EXCERTO DO TEXTO:

►

Brincar, saltar, jogar, e aprender com os mais novos

Os filhos mais pequenos, em idade pré-escolar, são como esponjas que absorvem o mundo de olhos bem arregalados. A curiosidade é um sentido na ponta dos dedos e sempre em alerta máximo. Brincar é um sem fim de portas abertas.

Deixaram de pedir colo a toda a hora, começaram a gatinhar, atreveram-se a caminhar, a saltar, a correr, e agora fazem perguntas atrás de perguntas porque querem saber e descobrir, querem perceber como funciona tudo o que existe à volta e em todo o lado. Estão a crescer e as brincadeiras fazem parte da compreensão do mundo, do desenvolvimento, da curiosidade e da imaginação, das competências emocionais e sociais. Os filhos em idade pré-escolar, dos três aos cinco anos, querem brincar, jogar, aprender, mexer, perguntar, explorar. E voltar a brincar. Com os pais sempre por perto.

◄

O QUE SE PEDE:
1 – Responda, com base no texto sobre as brincadeiras dos filhos em idade pré-escolar:
(a) A que são comparados os filhos mais pequenos, em idade pré-escolar?
(b) Que idades indica o texto para a idade pré-escolar?
(c) Quem deve estar sempre por perto?
2 – Troque "esponjas" por "mata-borrões" no texto sobre as brincadeiras dos filhos em idade pré-escolar e transcreva-o desde "Brincar, saltar, jogar, e" até "de portas abertas.", inclusive.
3 – Prossiga com o texto sobre as brincadeiras dos filhos em idade pré-escolar a partir do ponto em que termina.
Os registos não entram neste exercício.

DADOS REGISTADOS:
►

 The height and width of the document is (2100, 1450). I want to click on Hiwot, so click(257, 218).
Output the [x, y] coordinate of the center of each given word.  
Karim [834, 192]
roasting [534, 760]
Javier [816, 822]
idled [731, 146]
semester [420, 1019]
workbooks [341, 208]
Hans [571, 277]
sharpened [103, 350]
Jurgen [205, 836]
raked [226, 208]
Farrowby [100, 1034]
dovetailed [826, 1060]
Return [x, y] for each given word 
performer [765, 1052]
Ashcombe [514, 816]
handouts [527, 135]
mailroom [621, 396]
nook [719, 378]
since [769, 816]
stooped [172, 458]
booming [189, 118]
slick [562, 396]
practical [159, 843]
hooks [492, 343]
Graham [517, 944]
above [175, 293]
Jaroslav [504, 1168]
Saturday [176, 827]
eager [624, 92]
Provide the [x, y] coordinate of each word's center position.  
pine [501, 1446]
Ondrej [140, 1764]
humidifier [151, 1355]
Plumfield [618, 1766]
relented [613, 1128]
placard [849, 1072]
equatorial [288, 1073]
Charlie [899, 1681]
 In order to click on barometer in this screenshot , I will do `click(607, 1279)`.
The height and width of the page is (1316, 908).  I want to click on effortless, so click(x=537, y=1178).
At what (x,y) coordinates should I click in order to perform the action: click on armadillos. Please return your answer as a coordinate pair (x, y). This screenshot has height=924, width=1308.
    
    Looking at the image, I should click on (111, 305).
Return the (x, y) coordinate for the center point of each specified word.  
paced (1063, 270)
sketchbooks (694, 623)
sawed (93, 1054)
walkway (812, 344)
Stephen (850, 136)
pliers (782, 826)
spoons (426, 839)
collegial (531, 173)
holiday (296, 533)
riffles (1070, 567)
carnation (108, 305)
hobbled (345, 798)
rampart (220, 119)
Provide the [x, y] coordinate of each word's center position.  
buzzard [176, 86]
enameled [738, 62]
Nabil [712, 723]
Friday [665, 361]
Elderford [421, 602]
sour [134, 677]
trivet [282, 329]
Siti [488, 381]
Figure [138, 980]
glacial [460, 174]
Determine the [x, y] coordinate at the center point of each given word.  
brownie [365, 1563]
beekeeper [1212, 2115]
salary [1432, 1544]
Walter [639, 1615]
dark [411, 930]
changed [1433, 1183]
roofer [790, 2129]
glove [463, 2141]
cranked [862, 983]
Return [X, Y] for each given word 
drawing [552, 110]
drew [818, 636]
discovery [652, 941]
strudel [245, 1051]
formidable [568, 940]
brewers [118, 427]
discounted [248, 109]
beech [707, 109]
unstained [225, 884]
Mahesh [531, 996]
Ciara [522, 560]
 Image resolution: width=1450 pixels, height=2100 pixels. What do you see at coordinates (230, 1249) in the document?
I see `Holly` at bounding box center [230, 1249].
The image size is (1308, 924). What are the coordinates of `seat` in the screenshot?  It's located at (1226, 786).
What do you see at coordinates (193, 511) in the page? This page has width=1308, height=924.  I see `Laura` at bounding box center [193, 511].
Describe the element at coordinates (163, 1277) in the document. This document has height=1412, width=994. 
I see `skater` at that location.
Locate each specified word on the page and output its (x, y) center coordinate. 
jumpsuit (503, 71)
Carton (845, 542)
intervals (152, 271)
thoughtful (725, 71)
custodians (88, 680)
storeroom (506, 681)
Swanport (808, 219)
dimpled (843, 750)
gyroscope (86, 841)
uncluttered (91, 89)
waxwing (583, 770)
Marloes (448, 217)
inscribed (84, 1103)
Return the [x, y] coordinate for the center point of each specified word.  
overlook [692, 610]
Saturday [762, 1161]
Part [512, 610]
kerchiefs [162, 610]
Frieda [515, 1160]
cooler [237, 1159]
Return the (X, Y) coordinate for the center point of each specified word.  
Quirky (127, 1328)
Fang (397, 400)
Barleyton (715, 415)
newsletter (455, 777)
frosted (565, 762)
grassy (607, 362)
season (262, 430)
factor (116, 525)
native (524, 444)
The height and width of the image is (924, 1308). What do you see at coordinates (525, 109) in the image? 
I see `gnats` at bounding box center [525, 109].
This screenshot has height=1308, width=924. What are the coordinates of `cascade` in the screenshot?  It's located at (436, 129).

◄

RESPOSTAS:
1 –
(a) A esponjas que absorvem o mundo de olhos bem arregalados.
(b) Dos três aos cinco anos.
(c) Os pais.

2 –
Brincar, saltar, jogar, e aprender com os mais novos

Os filhos mais pequenos, em idade pré-escolar, são como mata-borrões que absorvem o mundo de olhos bem arregalados. A curiosidade é um sentido na ponta dos dedos e sempre em alerta máximo. Brincar é um sem fim de portas abertas.

3 –
Tudo é importante nesta etapa da vida em que aprendem uns com os outros e com os adultos, mantendo a curiosidade ao mais alto nível, desenvolvendo a linguagem e os aspetos cognitivos e emocionais. “As crianças precisam de ter muito tempo para brincar. Brincar é a atividade mais importante para elas nestas idades”, explica Teresa Sarmento, doutorada em Estudos da Criança, professora do Instituto de Educação da Universidade do Minho, em Braga, com vários projetos e publicações na área da educação de infância.

Brincar livremente deve ser uma ideia feliz e arejada.
“Há uma grande intromissão dos pais nas brincadeiras, na perspetiva de super proteção. As crianças precisam de se confrontar com desafios para serem capazes de experimentar formas de resolverem conflitos”, sublinha. E a super proteção não ajuda na aprendizagem, no crescimento, no desenvolvimento. Incentivar a curiosidade e a imaginação é imperioso, naturalmente em contextos seguros e protegidos de condições adversas. Para isso, estão cá os pais.

Brincar é um mundo de infinitas possibilidades.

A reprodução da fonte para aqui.